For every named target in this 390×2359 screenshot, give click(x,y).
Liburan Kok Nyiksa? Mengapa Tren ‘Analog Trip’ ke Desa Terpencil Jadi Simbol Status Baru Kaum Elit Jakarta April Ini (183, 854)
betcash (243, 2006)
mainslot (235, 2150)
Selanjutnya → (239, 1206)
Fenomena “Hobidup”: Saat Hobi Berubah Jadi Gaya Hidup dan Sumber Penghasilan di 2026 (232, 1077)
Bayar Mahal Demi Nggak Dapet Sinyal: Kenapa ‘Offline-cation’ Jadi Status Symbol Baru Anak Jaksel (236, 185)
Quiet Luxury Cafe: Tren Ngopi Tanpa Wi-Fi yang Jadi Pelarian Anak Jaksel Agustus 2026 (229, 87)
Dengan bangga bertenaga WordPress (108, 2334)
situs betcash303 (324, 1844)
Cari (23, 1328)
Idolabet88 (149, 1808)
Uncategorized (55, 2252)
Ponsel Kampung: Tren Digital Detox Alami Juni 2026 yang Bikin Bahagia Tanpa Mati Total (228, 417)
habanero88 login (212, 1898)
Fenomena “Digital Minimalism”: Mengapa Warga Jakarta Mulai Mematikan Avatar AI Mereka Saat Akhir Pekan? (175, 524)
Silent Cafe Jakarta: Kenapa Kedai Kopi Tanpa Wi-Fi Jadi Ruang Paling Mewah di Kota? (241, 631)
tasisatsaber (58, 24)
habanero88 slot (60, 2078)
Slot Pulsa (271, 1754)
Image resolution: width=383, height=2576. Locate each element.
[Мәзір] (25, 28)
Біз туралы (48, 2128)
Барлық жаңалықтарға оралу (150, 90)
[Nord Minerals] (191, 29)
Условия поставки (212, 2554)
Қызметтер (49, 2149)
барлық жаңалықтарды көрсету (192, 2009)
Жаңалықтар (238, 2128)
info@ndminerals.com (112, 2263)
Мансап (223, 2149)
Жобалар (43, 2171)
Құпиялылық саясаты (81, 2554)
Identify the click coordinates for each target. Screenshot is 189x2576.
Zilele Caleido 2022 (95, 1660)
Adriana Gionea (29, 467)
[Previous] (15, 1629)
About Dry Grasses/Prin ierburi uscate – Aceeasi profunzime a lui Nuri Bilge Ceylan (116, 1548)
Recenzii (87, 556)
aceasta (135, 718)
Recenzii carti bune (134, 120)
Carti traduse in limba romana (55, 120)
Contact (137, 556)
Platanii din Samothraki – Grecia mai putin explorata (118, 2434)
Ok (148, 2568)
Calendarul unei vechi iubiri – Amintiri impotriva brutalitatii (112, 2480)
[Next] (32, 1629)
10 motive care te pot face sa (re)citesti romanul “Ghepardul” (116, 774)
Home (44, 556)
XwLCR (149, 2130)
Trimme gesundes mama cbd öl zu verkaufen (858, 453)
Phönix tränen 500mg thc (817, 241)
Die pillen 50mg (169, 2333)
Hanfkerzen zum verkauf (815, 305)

_____

About this task ::
All the records above need to be set down again exactly as they were given.

Output below ::
For every named target in this 390×2359 screenshot, give click(x,y).
Liburan Kok Nyiksa? Mengapa Tren ‘Analog Trip’ ke Desa Terpencil Jadi Simbol Status Baru Kaum Elit Jakarta April Ini (183, 854)
betcash (243, 2006)
mainslot (235, 2150)
Selanjutnya → (239, 1206)
Fenomena “Hobidup”: Saat Hobi Berubah Jadi Gaya Hidup dan Sumber Penghasilan di 2026 (232, 1077)
Bayar Mahal Demi Nggak Dapet Sinyal: Kenapa ‘Offline-cation’ Jadi Status Symbol Baru Anak Jaksel (236, 185)
Quiet Luxury Cafe: Tren Ngopi Tanpa Wi-Fi yang Jadi Pelarian Anak Jaksel Agustus 2026 (229, 87)
Dengan bangga bertenaga WordPress (108, 2334)
situs betcash303 (324, 1844)
Cari (23, 1328)
Idolabet88 (149, 1808)
Uncategorized (55, 2252)
Ponsel Kampung: Tren Digital Detox Alami Juni 2026 yang Bikin Bahagia Tanpa Mati Total (228, 417)
habanero88 login (212, 1898)
Fenomena “Digital Minimalism”: Mengapa Warga Jakarta Mulai Mematikan Avatar AI Mereka Saat Akhir Pekan? (175, 524)
Silent Cafe Jakarta: Kenapa Kedai Kopi Tanpa Wi-Fi Jadi Ruang Paling Mewah di Kota? (241, 631)
tasisatsaber (58, 24)
habanero88 slot (60, 2078)
Slot Pulsa (271, 1754)
Image resolution: width=383, height=2576. Locate each element.
[Мәзір] (25, 28)
Біз туралы (48, 2128)
Барлық жаңалықтарға оралу (150, 90)
[Nord Minerals] (191, 29)
Условия поставки (212, 2554)
Қызметтер (49, 2149)
барлық жаңалықтарды көрсету (192, 2009)
Жаңалықтар (238, 2128)
info@ndminerals.com (112, 2263)
Мансап (223, 2149)
Жобалар (43, 2171)
Құпиялылық саясаты (81, 2554)
Identify the click coordinates for each target. Screenshot is 189x2576.
Zilele Caleido 2022 (95, 1660)
Adriana Gionea (29, 467)
[Previous] (15, 1629)
About Dry Grasses/Prin ierburi uscate – Aceeasi profunzime a lui Nuri Bilge Ceylan (116, 1548)
Recenzii (87, 556)
aceasta (135, 718)
Recenzii carti bune (134, 120)
Carti traduse in limba romana (55, 120)
Contact (137, 556)
Platanii din Samothraki – Grecia mai putin explorata (118, 2434)
Ok (148, 2568)
Calendarul unei vechi iubiri – Amintiri impotriva brutalitatii (112, 2480)
[Next] (32, 1629)
10 motive care te pot face sa (re)citesti romanul “Ghepardul” (116, 774)
Home (44, 556)
XwLCR (149, 2130)
Trimme gesundes mama cbd öl zu verkaufen (858, 453)
Phönix tränen 500mg thc (817, 241)
Die pillen 50mg (169, 2333)
Hanfkerzen zum verkauf (815, 305)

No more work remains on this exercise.